▶ **Extract provided**:
- Education: University of Bridgeport Cornell University
- Scientific career
- Fields: Computer science
- Workplaces: University of Austin at Texas

= Lili Qiu =

Chinese computer scientist

Lili Qiu is a Chinese computer scientist known for her research on wireless networks. She is currently a professor of computer science at the University of Texas at Austin and vice managing director of Microsoft Research Asia.

==Education and career==
Qiu was born in Shanghai, where she attended Nanyang Model High School.

She moved to the US for her undergraduate studies, earning a bachelor's degree with honors for a double major in computer science and physics at the University of Bridgeport.

She completed her Ph.D. at Cornell University. Her dissertation, An Integrated Approach to Improving Web Performance, was jointly supervised by Robbert van Renesse and George Varghese.

After working at Microsoft Research, Redmond, WA|Microsoft Research (MSR), Redmond, Washington, from 2001 to 2004, she joined the Department of Computer Science at University of Texas at Austin as an assistant professor in 2005, and later promoted to a tenured professor.

▶ **Records shown**:
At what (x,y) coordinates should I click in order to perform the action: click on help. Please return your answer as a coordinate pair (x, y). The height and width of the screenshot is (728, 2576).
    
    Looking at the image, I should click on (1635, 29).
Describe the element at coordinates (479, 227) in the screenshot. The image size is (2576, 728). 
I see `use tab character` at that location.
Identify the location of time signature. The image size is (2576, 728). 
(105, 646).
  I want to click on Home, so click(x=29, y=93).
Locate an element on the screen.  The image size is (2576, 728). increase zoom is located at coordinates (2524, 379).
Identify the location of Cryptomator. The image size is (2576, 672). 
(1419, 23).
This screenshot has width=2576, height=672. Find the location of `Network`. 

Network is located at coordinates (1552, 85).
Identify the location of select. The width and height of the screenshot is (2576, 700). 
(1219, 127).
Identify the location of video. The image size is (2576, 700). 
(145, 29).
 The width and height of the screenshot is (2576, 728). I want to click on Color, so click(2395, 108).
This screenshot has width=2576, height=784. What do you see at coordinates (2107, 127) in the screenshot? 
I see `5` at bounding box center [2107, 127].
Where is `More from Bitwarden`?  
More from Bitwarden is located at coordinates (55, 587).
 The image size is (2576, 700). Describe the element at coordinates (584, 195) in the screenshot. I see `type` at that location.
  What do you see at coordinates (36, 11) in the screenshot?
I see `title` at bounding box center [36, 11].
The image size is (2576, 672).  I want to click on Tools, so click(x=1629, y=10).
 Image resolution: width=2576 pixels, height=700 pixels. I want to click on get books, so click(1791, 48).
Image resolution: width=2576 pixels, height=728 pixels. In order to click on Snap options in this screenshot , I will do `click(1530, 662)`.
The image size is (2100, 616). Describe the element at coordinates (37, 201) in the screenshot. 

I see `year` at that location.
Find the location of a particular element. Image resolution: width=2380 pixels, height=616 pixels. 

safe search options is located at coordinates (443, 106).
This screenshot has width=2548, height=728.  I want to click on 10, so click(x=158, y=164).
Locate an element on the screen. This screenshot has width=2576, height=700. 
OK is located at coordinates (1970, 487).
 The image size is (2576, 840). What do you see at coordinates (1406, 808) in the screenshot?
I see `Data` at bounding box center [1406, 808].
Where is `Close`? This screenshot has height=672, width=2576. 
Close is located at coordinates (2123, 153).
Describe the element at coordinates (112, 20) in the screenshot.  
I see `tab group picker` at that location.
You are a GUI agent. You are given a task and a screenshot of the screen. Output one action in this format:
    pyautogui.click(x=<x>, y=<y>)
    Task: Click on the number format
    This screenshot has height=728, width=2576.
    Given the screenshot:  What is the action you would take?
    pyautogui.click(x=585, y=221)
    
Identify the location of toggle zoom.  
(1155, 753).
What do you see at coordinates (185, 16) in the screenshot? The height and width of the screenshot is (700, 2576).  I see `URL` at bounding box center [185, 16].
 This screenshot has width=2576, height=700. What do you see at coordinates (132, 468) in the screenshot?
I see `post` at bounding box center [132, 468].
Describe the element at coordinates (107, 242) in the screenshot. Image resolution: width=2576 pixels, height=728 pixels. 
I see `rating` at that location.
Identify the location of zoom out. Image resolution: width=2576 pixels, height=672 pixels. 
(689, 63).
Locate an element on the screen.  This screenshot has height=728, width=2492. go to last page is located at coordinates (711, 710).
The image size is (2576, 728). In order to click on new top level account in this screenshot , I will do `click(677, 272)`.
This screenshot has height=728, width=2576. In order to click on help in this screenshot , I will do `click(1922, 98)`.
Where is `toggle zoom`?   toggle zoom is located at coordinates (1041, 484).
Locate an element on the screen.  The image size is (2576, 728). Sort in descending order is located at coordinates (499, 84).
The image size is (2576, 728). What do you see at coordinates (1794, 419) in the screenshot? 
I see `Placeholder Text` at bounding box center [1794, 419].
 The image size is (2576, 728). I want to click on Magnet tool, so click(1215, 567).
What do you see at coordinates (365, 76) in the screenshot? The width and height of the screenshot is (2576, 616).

▶ **Goals**:
**a)** From the rows, reproduce the part that opens with the line containing "I want to click on Home, so" and closes with the line containing "Network is located at coordinates (1552, 85).", both lines included.
**b)** Carry the biography of Lili Qiu forward from its last sentence.

▶ **Task-by-task results**:
**a)**
  I want to click on Home, so click(x=29, y=93).
Locate an element on the screen.  The image size is (2576, 728). increase zoom is located at coordinates (2524, 379).
Identify the location of Cryptomator. The image size is (2576, 672). 
(1419, 23).
This screenshot has width=2576, height=672. Find the location of `Network`. 

Network is located at coordinates (1552, 85).

**b)**
In spring 2022, she joined Microsoft Research Asia (MSRA) as vice managing director and is currently leading MSRA Shanghai branch.

==Recognition==
Qiu became a fellow of the Institute of Electrical and Electronics Engineers in 2017, elected as an ACM Fellow in 2018 for "contributions to the design and analysis of wireless network protocols and mobile systems", and selected as a Fellow of National Academy of Inventors (NAI) in 2022. She was also recognized as N2Women: Stars in Computer Networking and Communications in 2017, ACM Distinguished Member in 2013,, Google Faculty Award, and National Science Foundation CAREER Award in 2006. She received Best Paper Awards at ACM MobiSys 2018, IEEE ICNP 2017, CCR 2025, AAAI 2026 and SIGMOBILE Test of Time 2026..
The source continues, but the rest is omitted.